Hi @vkstack! Thanks for your interests in contributing.
Do you have the crdb repo set up already? If not, this wiki is a nice place to start. Specifically, 1. https://cockroachlabs.atlassian.net/wiki/spaces/CRDB/pages/73204103/Building+from+source+on+macOS 2. https://cockroachlabs.atlassian.net/wiki/spaces/CRDB/pages/181338446/Getting+and+building+CockroachDB+from+source 3. https://cockroachlabs.atlassian.net/wiki/spaces/CRDB/pages/2221703221/Developing+with+Bazel would be useful. Let me know any links above are not public. After getting the repo set up, you should be able to run ./dev build
without any errors.
I believe the issue above is referring to the limited configuration support we have in https://github.com/cockroachdb/cockroach/blob/66f33cbcbed38df0fa95c5f17176712526f7f79a/pkg/ccl/changefeedccl/sink_kafka.go#L185-L203. Note that we support the Compression option but not CompressionLevel.

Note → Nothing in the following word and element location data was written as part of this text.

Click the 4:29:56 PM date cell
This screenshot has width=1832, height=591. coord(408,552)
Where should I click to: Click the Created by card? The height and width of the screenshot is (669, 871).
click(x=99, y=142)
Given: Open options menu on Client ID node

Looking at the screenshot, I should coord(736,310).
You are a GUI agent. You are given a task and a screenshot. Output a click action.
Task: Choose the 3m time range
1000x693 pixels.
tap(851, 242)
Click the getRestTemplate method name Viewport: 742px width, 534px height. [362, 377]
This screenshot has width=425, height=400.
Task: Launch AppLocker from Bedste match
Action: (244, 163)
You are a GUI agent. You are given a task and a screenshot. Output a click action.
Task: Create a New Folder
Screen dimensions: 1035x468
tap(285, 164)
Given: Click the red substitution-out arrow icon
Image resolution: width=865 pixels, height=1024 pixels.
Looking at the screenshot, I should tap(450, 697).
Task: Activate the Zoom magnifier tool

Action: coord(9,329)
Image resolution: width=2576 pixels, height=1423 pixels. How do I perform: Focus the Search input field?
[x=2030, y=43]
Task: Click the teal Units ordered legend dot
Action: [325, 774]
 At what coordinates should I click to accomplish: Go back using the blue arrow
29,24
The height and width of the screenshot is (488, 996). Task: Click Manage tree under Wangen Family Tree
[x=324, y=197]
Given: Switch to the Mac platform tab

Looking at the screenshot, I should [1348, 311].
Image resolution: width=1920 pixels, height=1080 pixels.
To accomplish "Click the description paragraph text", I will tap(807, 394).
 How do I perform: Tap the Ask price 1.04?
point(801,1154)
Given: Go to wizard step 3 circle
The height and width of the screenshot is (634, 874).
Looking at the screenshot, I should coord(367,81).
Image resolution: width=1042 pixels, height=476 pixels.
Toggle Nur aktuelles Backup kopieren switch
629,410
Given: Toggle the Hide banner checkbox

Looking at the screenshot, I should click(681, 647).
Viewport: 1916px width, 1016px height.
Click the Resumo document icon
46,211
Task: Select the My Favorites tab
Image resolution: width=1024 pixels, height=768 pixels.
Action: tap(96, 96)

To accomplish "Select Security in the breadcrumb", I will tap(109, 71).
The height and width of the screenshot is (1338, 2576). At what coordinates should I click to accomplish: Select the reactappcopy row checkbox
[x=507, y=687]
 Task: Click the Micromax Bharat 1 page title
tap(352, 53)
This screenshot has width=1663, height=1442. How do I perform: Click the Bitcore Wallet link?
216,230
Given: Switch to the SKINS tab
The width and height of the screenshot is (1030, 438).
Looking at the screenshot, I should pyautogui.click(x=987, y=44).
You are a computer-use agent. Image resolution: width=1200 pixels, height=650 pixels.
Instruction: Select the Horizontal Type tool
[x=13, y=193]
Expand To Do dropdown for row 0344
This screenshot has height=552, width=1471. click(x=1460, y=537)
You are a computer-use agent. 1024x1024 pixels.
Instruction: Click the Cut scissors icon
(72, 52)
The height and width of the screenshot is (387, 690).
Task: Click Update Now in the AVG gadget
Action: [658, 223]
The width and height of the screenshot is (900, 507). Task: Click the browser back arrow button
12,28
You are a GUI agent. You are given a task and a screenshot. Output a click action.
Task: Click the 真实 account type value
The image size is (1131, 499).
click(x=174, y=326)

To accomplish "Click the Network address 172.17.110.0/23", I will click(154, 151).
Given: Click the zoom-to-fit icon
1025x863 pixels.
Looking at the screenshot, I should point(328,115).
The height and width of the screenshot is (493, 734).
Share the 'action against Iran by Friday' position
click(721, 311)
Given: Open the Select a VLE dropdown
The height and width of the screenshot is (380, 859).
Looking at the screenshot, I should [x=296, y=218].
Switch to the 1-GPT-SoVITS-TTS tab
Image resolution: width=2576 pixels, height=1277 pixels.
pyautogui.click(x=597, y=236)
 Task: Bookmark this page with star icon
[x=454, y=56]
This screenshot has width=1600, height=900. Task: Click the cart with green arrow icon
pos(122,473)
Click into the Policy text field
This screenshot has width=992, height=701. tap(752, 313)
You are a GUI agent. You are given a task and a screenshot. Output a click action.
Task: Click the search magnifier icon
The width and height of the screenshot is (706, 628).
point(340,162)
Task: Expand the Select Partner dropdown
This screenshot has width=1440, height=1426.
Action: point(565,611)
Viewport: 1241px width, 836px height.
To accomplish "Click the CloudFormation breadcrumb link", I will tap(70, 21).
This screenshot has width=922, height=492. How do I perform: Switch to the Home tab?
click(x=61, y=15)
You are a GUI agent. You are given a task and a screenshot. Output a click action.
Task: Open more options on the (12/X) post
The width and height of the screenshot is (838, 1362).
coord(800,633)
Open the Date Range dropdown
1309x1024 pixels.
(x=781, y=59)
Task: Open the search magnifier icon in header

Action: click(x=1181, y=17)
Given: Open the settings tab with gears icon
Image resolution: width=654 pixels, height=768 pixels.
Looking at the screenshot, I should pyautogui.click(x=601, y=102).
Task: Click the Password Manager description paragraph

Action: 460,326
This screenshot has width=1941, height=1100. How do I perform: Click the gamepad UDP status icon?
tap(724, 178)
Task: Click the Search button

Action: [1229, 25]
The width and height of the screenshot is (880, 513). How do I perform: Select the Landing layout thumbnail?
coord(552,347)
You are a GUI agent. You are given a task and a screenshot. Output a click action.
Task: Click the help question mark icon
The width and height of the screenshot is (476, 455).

Sarama supports the CompressionLevel option here https://github.com/IBM/sarama/blob/25c9c1a880e385781e1a39b49f8e7239e3d5e729/config.go#L188-L194. You should be able to add this option to kafka_sink_config in https://github.com/cockroachdb/cockroach/blob/66f33cbcbed38df0fa95c5f17176712526f7f79a/pkg/ccl/changefeedccl/sink_kafka.go#L185-L203. After adding it, this will get populated to the sarama config we use in https://github.com/cockroachdb/cockroach/blob/66f33cbcbed38df0fa95c5f17176712526f7f79a/pkg/ccl/changefeedccl/sink_kafka.go#L1150-L1152 (this part of the work is already completed and shouldn't require any additional work from you).
Let me know if anything above is unclear or if you encounter any issues along the way!
cc @cockroachdb/cdc
@wenyihu6 Hello, I'm the one who contacted you yesterday in slack, thanks!
Hi @wenyihu6 . I want to contribute to this issue as well. Can you assign it to me? I am getting started...
P.S: Thanks for the instructions
Hi @wenyihu6 . I want to contribute to this issue as well. Can you assign it to me? I am getting started...
P.S: Thanks for the instructions
@pvinoda Hello, I already took this issue, you can find another issue, thanks!
Is the issue resolved?
Hey @miretskiy, I just happen to look into this issue, Can you please explain what Compression configs are you pointing towards, Are we talking about compression level as @wenyihu6 suggested or perhaps a different way or location where we can specify compression type that the current parser misses. Going through documentation I can only find this way kafka_sink_config='{"Compression": "GZIP" }'
Top-level compression option refers to the compression
option listed in the options table in the documentation. Today, kafka only supports expressing compression through the kafka sink config, unlike cloud storage sinks which support compression and can use the top-level option.
So today we support creating a changefeed like:
CREATE CHANGEFEED FOR TABLE tbl INTO 'kafka://...' WITH kafka_sink_config='{"Compression":"GZIP"}';
We would also like to support:
CREATE CHANGEFEED FOR TABLE tbl INTO 'kafka://...' WITH compression='gzip';
Leveraging sarama's compression levels would also be interesting, but is probably not what this ticket was originally created for given that it has been tagged as an easy good first issue.
kafka sink supports "Compression" option to kafka_sink_config, but rejects "compression" top level option. This is confusing.
At the very least, provide a nice hint if top level compression option specified for kafka; better yet, just make it work with either kafka_sink_config={Compresion ...} and with top level compression option
Jira issue: CRDB-33022
Epic CRDB-39570